_Attività richieste_.
#1 Secondo il testo sui lavori al ponte di Corniolo, a quale chilometro della SP4 si trova il ponte?
#2 Prosegui il testo sui lavori al ponte di Corniolo, partendo dalla fine dell'ultima frase.

_Estratto della pagina_.
Intervento avviato per ripristinare sicurezza e viabilità nella Bidentina
Sono operative le squadre di cantiere sulla SP4 del Bidente per i lavori di consolidamento del ponte in muratura ubicato in località Corniolo, al chilometro 32+100 nel tratto che conduce a Campigna, all'interno del Parco nazionale delle Foreste casentinesi, Monte Falterona e Campigna. I lavori sono finalizzati a restituire piena funzionalità e condizioni di sicurezza a una struttura che versava in uno stato di degrado avanzato.
La provincia di Forlì-Cesena ha specificato che l'intervento è pensato anche per preservare il valore paesaggistico del sito, data l'inclusione dell'opera in un contesto ambientale di pregio. Per limitare i disagi a cittadini, residenti e visitatori sono state predisposte misure viarie che evitano la chiusura completa della strada.

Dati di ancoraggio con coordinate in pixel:
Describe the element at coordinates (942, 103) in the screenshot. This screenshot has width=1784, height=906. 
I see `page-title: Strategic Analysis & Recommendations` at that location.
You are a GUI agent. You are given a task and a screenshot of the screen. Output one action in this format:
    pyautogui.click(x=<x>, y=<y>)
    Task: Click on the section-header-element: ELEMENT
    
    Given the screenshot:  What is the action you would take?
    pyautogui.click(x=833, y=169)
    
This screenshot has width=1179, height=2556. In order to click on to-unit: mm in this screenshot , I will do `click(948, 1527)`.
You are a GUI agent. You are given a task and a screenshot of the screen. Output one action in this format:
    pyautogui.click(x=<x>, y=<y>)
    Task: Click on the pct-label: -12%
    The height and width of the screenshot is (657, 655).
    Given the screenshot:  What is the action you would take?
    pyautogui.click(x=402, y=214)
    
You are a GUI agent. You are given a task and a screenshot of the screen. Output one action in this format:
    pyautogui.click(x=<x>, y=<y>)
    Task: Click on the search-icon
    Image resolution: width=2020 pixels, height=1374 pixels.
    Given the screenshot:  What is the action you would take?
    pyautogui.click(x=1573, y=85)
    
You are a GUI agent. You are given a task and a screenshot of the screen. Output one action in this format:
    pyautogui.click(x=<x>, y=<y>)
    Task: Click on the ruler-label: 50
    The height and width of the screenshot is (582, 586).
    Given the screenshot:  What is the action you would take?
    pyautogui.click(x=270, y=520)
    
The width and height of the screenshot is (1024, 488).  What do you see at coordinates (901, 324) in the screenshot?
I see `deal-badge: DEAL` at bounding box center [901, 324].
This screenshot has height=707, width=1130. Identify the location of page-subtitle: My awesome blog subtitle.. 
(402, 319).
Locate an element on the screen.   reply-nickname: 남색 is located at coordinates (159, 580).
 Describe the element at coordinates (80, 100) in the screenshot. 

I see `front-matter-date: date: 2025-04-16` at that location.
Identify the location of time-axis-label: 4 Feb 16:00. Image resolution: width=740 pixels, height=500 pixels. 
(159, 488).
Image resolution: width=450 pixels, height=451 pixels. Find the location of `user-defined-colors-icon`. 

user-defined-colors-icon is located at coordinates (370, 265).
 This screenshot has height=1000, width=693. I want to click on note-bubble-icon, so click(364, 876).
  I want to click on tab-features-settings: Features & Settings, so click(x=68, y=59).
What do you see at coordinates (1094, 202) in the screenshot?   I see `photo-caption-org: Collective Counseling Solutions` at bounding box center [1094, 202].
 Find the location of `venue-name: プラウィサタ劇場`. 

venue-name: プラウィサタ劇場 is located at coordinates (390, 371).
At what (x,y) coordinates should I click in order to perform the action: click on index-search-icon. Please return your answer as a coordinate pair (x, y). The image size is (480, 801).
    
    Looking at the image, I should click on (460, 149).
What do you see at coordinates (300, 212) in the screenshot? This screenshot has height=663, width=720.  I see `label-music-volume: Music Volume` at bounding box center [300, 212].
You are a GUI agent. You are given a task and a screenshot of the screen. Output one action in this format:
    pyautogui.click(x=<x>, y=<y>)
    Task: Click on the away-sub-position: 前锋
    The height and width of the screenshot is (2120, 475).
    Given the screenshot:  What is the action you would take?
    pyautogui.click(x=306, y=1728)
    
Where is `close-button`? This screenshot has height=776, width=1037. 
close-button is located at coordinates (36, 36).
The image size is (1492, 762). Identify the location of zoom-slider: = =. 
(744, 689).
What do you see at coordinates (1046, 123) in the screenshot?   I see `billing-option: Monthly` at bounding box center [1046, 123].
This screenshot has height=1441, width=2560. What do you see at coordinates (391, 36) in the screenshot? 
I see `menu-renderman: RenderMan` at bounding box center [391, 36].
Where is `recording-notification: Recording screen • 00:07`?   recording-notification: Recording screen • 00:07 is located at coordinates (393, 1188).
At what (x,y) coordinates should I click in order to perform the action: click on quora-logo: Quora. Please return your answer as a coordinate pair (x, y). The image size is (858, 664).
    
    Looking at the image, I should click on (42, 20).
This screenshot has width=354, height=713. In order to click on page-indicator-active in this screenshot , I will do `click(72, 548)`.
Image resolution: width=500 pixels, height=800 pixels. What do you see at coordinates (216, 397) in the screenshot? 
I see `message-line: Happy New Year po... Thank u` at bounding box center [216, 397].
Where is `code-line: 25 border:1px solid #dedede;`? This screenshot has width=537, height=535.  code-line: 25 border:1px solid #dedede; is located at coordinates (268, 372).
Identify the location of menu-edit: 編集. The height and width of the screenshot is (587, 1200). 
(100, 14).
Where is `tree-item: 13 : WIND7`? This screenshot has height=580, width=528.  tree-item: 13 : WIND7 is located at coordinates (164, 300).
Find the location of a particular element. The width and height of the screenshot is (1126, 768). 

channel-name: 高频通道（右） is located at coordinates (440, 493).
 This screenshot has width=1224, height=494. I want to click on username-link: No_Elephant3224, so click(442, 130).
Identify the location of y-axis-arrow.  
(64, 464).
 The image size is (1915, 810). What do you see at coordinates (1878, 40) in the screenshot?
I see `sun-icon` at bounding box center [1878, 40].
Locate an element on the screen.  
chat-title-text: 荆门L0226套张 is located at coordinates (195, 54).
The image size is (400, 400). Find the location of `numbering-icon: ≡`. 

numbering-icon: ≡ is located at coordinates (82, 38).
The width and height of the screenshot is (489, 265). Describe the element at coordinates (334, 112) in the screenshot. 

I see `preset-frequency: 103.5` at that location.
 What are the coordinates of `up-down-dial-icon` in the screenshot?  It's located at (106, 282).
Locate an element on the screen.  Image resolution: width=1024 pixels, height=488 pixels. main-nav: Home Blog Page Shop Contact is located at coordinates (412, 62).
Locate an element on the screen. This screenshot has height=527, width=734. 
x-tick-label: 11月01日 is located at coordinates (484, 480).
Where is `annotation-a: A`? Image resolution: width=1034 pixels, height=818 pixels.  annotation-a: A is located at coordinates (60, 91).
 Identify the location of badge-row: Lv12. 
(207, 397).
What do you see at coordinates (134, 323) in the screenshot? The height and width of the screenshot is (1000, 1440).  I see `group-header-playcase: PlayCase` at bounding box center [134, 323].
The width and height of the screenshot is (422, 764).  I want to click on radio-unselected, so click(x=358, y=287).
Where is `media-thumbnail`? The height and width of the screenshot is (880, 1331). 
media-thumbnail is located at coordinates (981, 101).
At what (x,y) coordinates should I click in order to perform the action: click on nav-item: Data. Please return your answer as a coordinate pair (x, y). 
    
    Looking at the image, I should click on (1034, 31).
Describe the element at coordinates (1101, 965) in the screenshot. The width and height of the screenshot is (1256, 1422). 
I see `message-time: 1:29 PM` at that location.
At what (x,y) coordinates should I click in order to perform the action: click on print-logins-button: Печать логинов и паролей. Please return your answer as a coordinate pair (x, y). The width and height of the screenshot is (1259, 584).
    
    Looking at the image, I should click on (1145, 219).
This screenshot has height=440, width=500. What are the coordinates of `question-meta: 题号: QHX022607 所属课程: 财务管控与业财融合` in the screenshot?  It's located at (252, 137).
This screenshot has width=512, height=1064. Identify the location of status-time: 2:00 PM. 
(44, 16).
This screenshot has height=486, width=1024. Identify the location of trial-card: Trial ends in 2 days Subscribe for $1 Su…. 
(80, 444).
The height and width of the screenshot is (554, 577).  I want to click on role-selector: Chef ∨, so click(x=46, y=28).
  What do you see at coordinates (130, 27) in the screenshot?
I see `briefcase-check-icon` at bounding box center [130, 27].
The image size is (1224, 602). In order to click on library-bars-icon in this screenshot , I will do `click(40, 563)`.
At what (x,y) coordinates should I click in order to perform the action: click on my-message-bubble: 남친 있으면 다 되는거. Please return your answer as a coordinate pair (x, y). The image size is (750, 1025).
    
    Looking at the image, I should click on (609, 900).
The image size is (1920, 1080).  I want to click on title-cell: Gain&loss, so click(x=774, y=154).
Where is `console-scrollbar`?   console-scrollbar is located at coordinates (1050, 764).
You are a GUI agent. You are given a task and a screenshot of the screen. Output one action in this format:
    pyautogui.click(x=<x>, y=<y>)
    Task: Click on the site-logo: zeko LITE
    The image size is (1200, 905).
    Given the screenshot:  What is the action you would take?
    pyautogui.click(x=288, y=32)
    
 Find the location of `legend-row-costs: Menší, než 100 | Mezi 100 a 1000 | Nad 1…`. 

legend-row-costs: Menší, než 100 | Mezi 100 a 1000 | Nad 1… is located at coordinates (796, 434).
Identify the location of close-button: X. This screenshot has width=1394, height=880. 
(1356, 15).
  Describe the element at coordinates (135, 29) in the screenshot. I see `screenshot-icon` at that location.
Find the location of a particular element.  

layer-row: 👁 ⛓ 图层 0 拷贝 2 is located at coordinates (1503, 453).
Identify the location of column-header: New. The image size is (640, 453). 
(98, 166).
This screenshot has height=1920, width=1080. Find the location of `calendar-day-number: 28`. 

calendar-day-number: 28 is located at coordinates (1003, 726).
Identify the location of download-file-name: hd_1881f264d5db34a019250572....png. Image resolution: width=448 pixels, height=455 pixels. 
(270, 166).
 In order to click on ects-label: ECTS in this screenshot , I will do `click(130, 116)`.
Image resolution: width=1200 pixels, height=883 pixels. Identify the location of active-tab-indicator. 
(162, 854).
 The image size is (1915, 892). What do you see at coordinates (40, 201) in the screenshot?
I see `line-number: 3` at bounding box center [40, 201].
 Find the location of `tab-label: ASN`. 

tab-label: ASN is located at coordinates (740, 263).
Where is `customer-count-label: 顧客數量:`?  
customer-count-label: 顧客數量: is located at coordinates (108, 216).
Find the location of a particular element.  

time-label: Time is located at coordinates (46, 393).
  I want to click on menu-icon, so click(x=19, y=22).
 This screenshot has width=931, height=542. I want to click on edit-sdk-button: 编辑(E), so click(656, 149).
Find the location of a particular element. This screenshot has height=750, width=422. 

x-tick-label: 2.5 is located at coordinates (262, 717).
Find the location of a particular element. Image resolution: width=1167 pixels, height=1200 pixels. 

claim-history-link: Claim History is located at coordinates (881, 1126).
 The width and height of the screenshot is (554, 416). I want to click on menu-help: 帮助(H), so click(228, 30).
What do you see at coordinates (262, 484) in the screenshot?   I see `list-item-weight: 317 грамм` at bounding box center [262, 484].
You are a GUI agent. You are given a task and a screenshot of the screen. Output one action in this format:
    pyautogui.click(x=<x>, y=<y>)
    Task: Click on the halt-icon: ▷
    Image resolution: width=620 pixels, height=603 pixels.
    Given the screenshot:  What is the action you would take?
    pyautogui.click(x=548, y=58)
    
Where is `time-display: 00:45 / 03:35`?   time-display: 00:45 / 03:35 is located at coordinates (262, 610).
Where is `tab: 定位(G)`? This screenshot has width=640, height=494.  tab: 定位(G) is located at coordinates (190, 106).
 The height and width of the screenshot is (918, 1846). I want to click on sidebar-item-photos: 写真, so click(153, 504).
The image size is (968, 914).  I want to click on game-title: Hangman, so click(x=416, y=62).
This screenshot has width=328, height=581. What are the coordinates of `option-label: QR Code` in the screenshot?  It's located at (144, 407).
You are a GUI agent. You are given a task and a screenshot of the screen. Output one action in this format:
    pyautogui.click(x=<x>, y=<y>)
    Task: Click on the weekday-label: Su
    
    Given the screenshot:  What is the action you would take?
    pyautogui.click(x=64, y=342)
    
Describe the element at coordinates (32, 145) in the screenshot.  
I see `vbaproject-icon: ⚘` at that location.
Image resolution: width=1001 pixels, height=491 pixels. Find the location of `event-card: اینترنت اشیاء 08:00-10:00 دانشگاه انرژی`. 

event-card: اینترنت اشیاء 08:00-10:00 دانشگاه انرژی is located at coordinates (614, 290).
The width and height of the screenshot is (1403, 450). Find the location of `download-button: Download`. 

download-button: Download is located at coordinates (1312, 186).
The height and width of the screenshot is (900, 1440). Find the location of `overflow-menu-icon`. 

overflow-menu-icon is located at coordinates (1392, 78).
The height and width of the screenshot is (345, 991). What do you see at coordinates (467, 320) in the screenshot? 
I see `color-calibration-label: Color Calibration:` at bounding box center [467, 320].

_Risultati dell'esercizio_.
#1 Al chilometro 32+100.

#2
"L’intervento consentirà di restituire piena efficienza e sicurezza a un’infrastruttura di particolare importanza per il territorio, garantendo la continuità della viabilità e preservando un’opera inserita in un contesto ambientale di pregio"
Il ponte era già stato oggetto di un intervento provvisorio nel 2021, quando fu installata una struttura in acciaio per garantire la sicurezza immediata. Successivamente l'opera è stata ammessa a finanziamento nell'ambito del cosiddetto "Decreto Ponti 225 del 2021", ottenendo un contributo di 870.000 euro. L'esecuzione dei lavori è stata affidata alla ditta Ambrogetti Srl, mentre l'appalto è stato aggiudicato al Consorzio Con.Co.S.
La programmazione del cantiere prevede una durata complessiva di 150 giorni. Le attività che prenderanno il via da domani includono le perforazioni iniziali propedeutiche alle opere di consolidamento.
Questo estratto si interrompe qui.